*TÂCHES À RÉALISER*:
1. Selon l'extrait sur la Syrie, qui est l'émissaire des États-Unis pour la coalition internationale antijihadistes ?
2. Reproduisez fidèlement le passage de l'extrait sur la Syrie qui va de "Le Hezbollah et" jusqu'à "ce dossier sensible.".
3. Indiquez si chacune des affirmations suivantes concorde avec l'extrait sur la Syrie, en répondant par oui ou par non et en citant les mots décisifs de l'extrait. (a) Le Hezbollah et l'Iran sont alliés du régime syrien. (b) Tous les membres de l'administration de Donald Trump partagent son avis sur ce dossier. (c) Brett McGurk s'est exprimé devant la presse à Paris.
---- TEXTE À LIRE
Le Hezbollah et l’Iran, alliés du régime syrien, sont deux grands ennemis d’Israël.
Donald Trump l’a martelé sur les estrades de campagne: il estime que l’engagement des Etats-Unis au Moyen-Orient coûte des milliards de dollars qui seraient mieux dépensés au profit du contribuable américain, et qu’il faut laisser d’autres acteurs, notamment les pays arabes du Golfe, faire le travail sur place.
Mais plusieurs membres de son administration ont exprimé leur net désaccord sur ce dossier sensible.
– « Enorme erreur » –
La semaine dernière encore, l’émissaire des Etats-Unis pour la coalition internationale antijihadistes Brett McGurk assurait que les Américains avaient vocation à rester encore pendant un bon moment en Syrie.
« Même si la fin du califat en tant que territoire est maintenant clairement à portée de main, la fin de l’EI prendra beaucoup plus longtemps », avait-il dit devant la presse à Washington, car « il y a des cellules clandestines » et « personne n’est naïf au point de dire qu’elles vont disparaître » du jour au lendemain.
--------
---- DONNÉES FOURNIES
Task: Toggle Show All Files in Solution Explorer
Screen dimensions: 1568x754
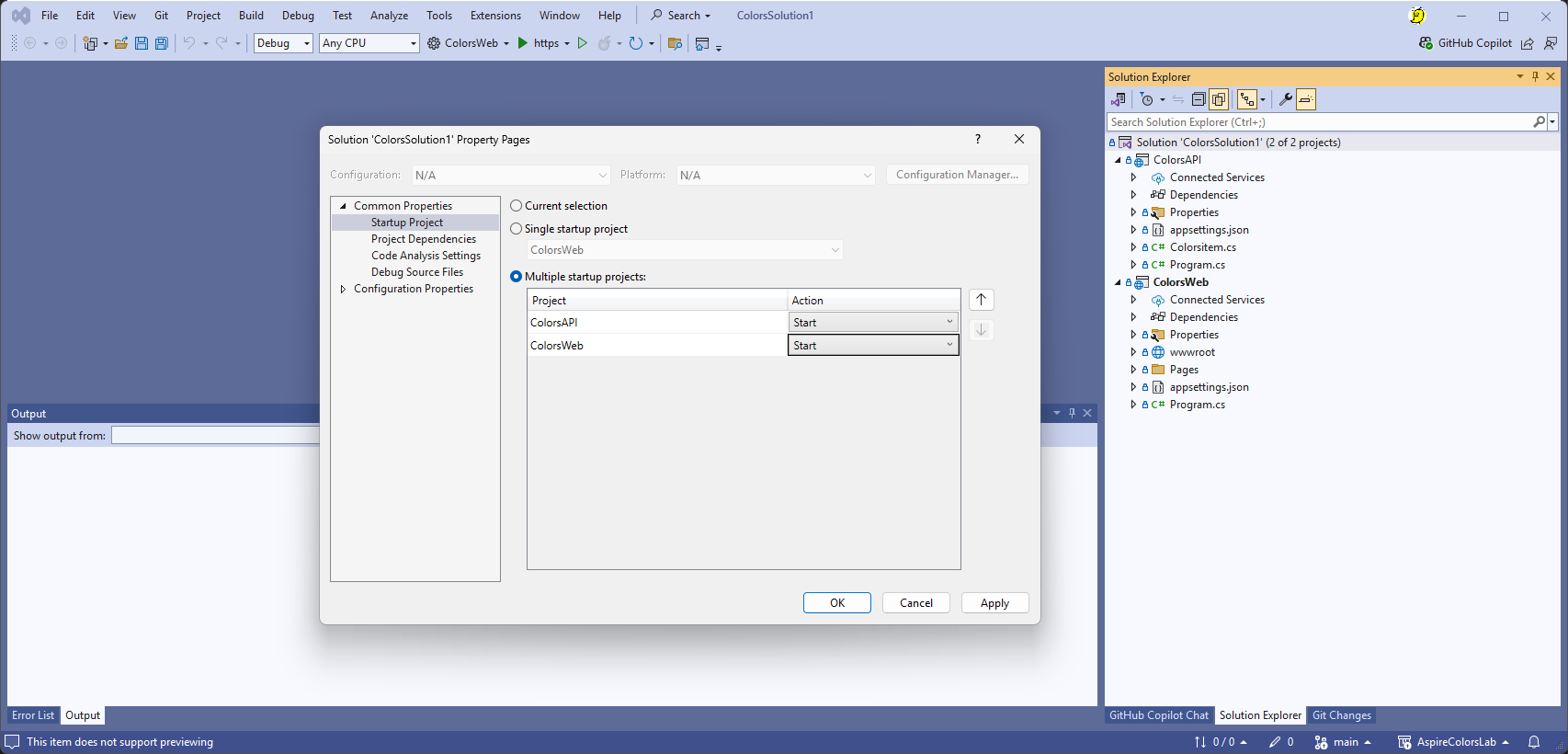Action: 1219,99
--------
*RÉPONSES ATTENDUES*:
1. Brett McGurk.

2.
Le Hezbollah et l’Iran, alliés du régime syrien, sont deux grands ennemis d’Israël.
Donald Trump l’a martelé sur les estrades de campagne: il estime que l’engagement des Etats-Unis au Moyen-Orient coûte des milliards de dollars qui seraient mieux dépensés au profit du contribuable américain, et qu’il faut laisser d’autres acteurs, notamment les pays arabes du Golfe, faire le travail sur place.
Mais plusieurs membres de son administration ont exprimé leur net désaccord sur ce dossier sensible.

3.
(a) Oui : « Le Hezbollah et l’Iran, alliés du régime syrien, sont deux grands ennemis d’Israël. »
(b) Non : « plusieurs membres de son administration ont exprimé leur net désaccord sur ce dossier sensible »
(c) Non : « avait-il dit devant la presse à Washington »